Quench tests⁸⁾ were conducted using molten tin on two types of samples (Nos. 4 and 10), i.e., 11%Cr–0.2%Ti–0.006%N steel and the sample containing Mg. The structure was frozen by pouring molten tin at about 300°C during TIG welding (performed under the conditions of 150 A–12 V–10 cm/min), and the structure of the solid/liquid interface region was observed with an optical microscope. In addition, the structure and inclusions were also observed by a scanning electron microscope (SEM). Moreover, the inclusions found at the center of an equiaxed dendrite were sliced by a focused ion beam (FIB) method, and the composition and structure of the inclusions were analyzed by TEM and energy dispersive X-ray analysis (EDX).

3. Experimental Results

3.1. Influence of Ti and Mg Addition on the Macrostructure

Figure 1 shows the macrostructures of the ingots obtained in the experiment.

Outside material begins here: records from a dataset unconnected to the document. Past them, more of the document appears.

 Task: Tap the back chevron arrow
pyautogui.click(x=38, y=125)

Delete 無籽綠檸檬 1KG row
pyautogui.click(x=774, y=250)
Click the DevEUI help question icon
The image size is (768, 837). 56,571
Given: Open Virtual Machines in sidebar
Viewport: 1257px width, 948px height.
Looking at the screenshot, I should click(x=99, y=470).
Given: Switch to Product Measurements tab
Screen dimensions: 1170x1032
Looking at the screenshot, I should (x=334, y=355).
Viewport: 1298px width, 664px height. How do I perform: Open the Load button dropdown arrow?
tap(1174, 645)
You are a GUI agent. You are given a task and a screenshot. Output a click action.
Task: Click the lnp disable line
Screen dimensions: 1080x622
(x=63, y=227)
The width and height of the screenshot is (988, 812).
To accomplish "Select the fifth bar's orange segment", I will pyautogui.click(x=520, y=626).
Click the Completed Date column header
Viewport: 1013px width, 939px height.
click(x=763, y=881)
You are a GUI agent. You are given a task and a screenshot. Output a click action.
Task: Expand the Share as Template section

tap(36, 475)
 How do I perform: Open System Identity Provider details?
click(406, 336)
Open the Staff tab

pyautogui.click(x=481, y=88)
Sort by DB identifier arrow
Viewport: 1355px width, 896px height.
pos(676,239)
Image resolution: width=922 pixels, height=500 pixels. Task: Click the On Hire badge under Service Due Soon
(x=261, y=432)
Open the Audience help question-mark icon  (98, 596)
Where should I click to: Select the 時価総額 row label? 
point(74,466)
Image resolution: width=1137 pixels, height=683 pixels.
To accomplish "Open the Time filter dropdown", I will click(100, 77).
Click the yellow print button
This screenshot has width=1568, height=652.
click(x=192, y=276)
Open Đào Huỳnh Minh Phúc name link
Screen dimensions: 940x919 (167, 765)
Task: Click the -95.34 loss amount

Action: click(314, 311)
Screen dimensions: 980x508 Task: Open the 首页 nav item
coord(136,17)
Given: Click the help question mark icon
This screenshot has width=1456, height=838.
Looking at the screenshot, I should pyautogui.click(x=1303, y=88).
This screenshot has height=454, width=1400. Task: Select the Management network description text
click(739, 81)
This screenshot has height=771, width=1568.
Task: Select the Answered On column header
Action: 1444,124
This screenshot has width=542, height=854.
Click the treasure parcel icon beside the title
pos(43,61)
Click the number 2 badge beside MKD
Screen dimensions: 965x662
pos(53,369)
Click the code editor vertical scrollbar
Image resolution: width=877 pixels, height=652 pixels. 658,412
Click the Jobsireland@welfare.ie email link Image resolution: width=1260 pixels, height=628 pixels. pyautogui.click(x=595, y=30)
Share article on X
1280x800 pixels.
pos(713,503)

The equiaxed crystal ratio increased with an increase in the Ti content. Further, assuming the same Ti content, the addition of Mg increased the equiaxed crystal ratio. Figure 2 shows the relationship between the equiaxed crystal ratio and Ti content. As discussed above, the materials containing Mg showed a larger equiaxed crystal ratio than the sample without Mg, and only about 0.1% Ti was required to achieve the equiaxed crystal ratio of 60% in the materials containing Mg, which was four times smaller than that required for samples without Mg (0.4%). Furthermore, the equiaxed crystal ratio was almost 100% in sample Nos. 11 and 12, which contained a large amount of Ti and were doped with Mg. Figure 3 shows the relationship between the columnar grain width and Ti content. At a depth of 10 mm from the surface layer of ingot, the columnar grain width was inversely dependent on the Ti content. In addition, the columnar grain width of the Mg-added material decreased with an increase in Ti content. Moreover, at a depth of 30 mm from the surface layer of ingot, the sizes of the equiaxed grains decreased with an increase in the Ti content, as shown in Fig. 4, especially when Mg was added.

Fig. 1.

Macrostructures of 50 kg ingots in ferritic stainleess steels.

Fig. 2.

Effect of Ti and Mg addition on equiaxed zone ratio.

Fig. 3.

Effect of Ti and Mg addition on columnar grain width.

Fig. 4.

Effect of Ti and Mg addition on equiaxed grain size.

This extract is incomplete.